PROBLEM DETAILS.
Look for the word "Task" in the entries and copy each line where it appears.

EXERCISE INPUTS Block Start

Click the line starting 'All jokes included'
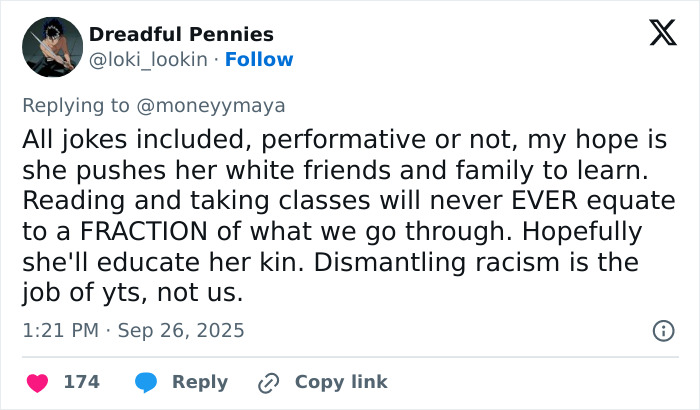Viewport: 700px width, 410px height. [x=345, y=140]
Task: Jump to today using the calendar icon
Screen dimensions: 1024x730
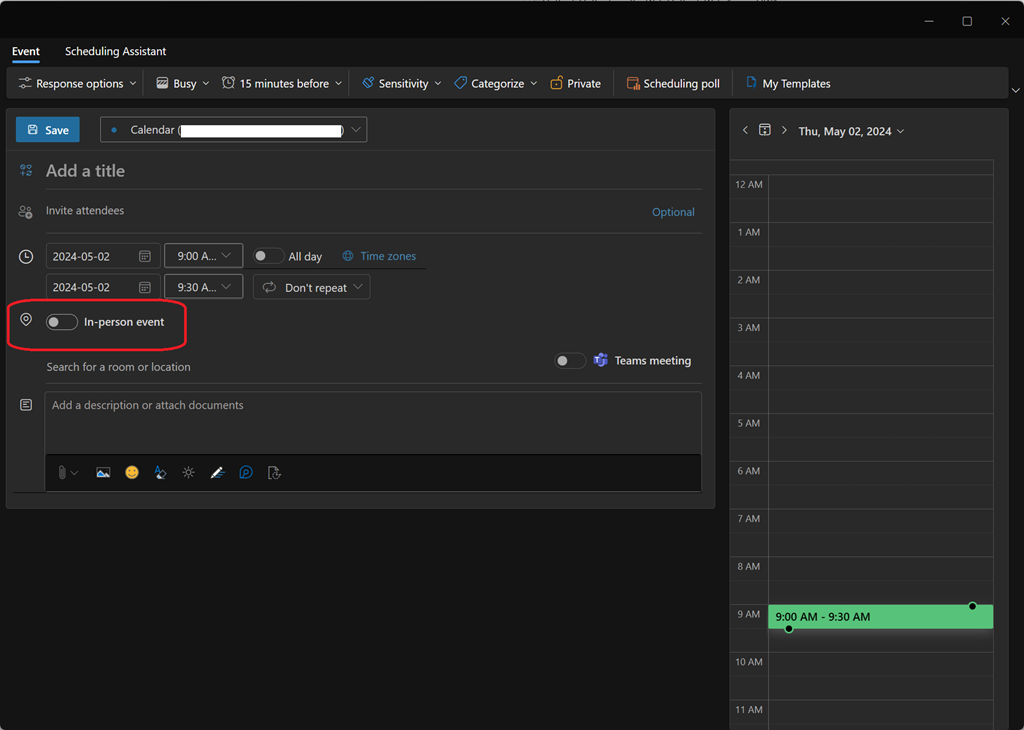Action: [x=765, y=131]
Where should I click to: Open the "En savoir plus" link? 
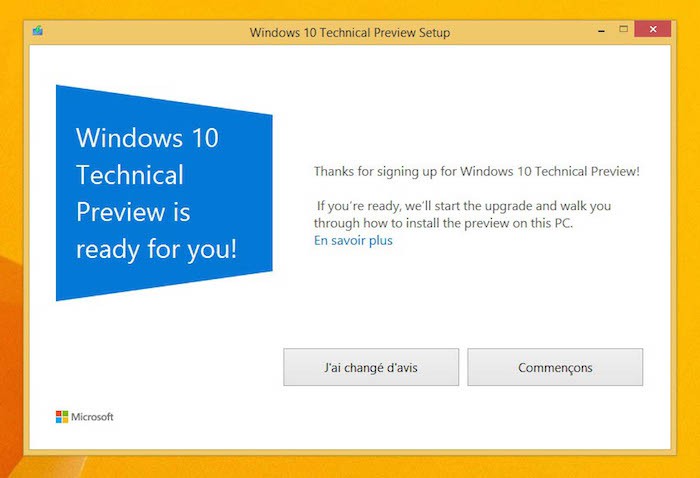tap(353, 240)
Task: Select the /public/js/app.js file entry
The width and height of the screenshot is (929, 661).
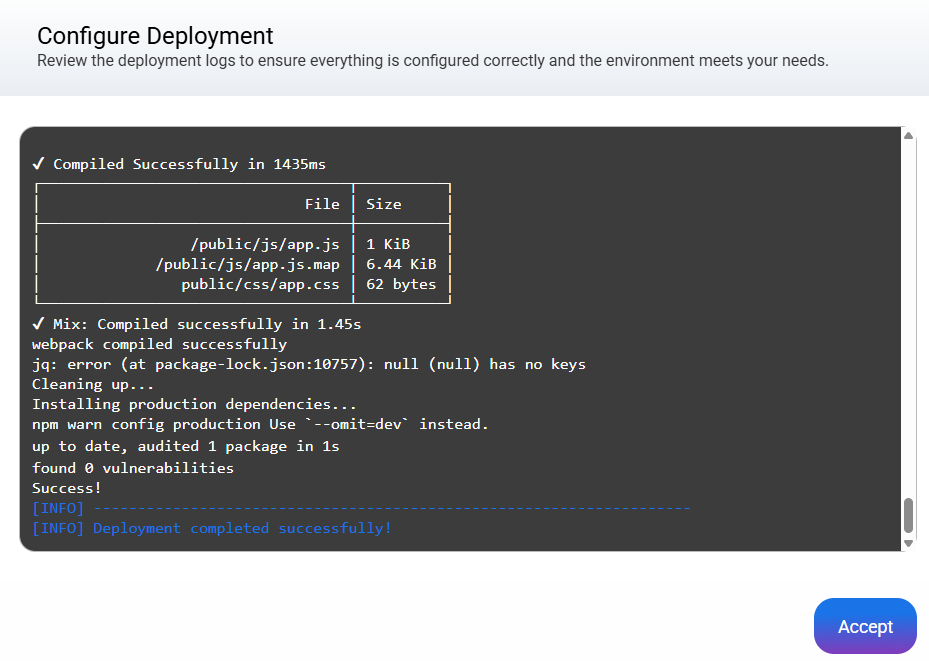Action: pyautogui.click(x=265, y=244)
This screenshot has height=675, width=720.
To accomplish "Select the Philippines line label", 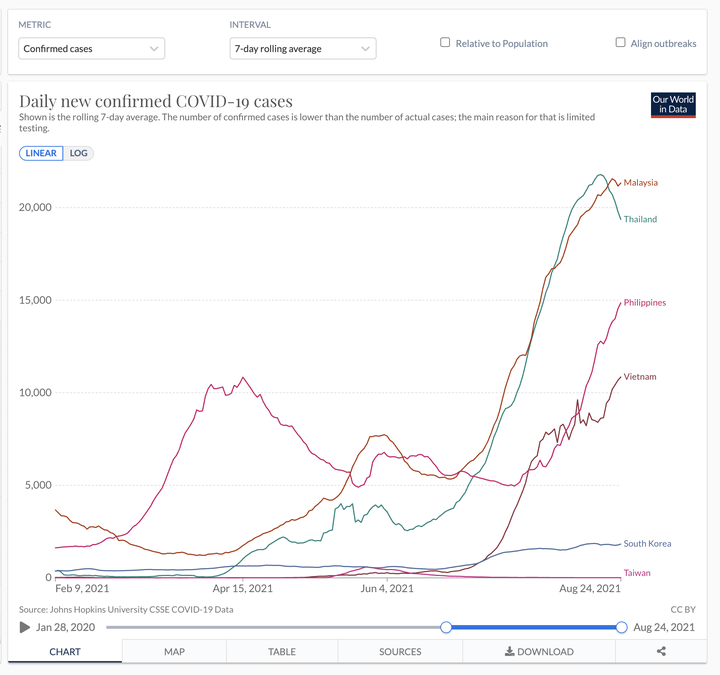I will click(645, 302).
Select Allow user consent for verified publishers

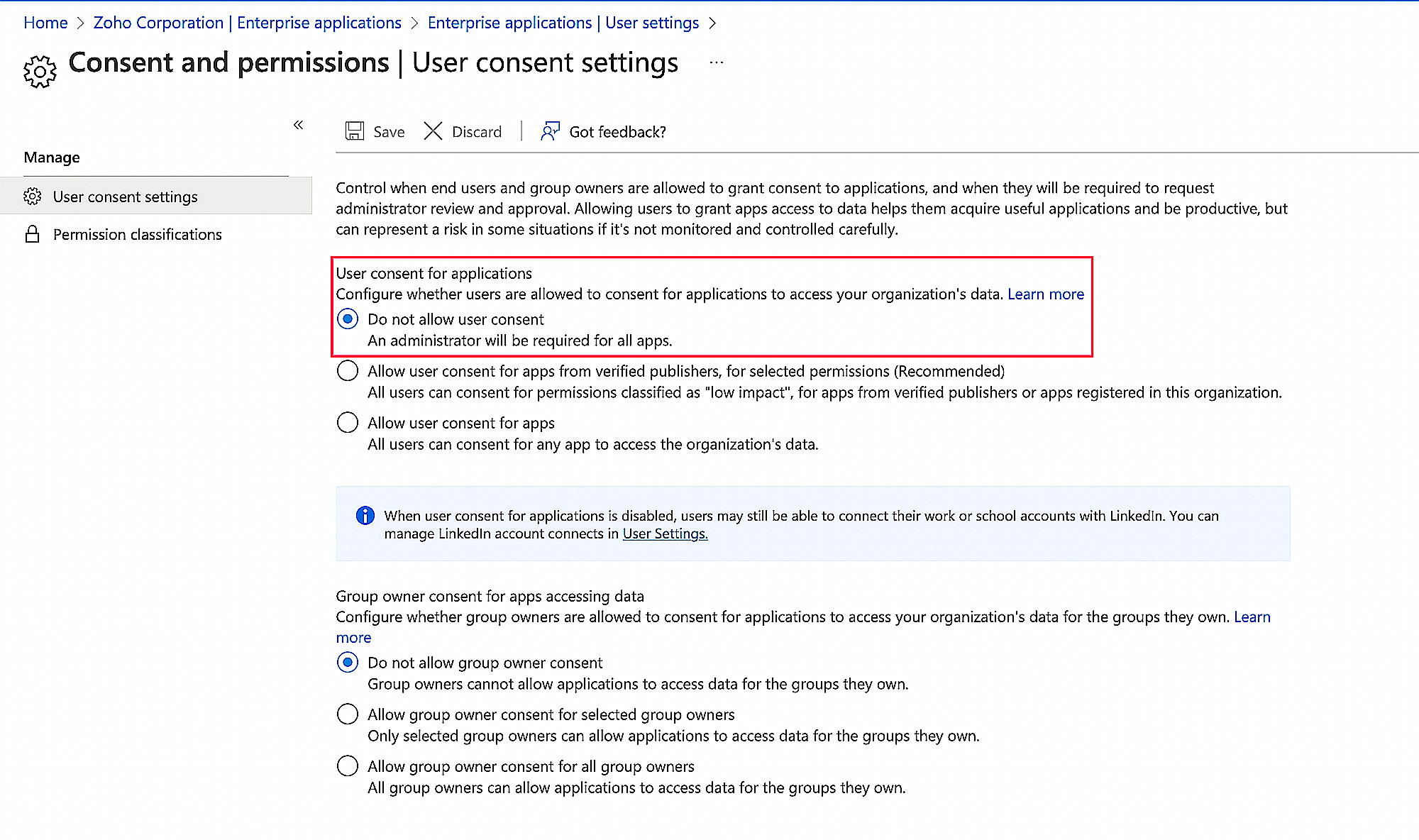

EXERCISE INPUTS Block End

SOLUTION TO THE PROBLEM.
Task: Jump to today using the calendar icon
Task: Select the /public/js/app.js file entry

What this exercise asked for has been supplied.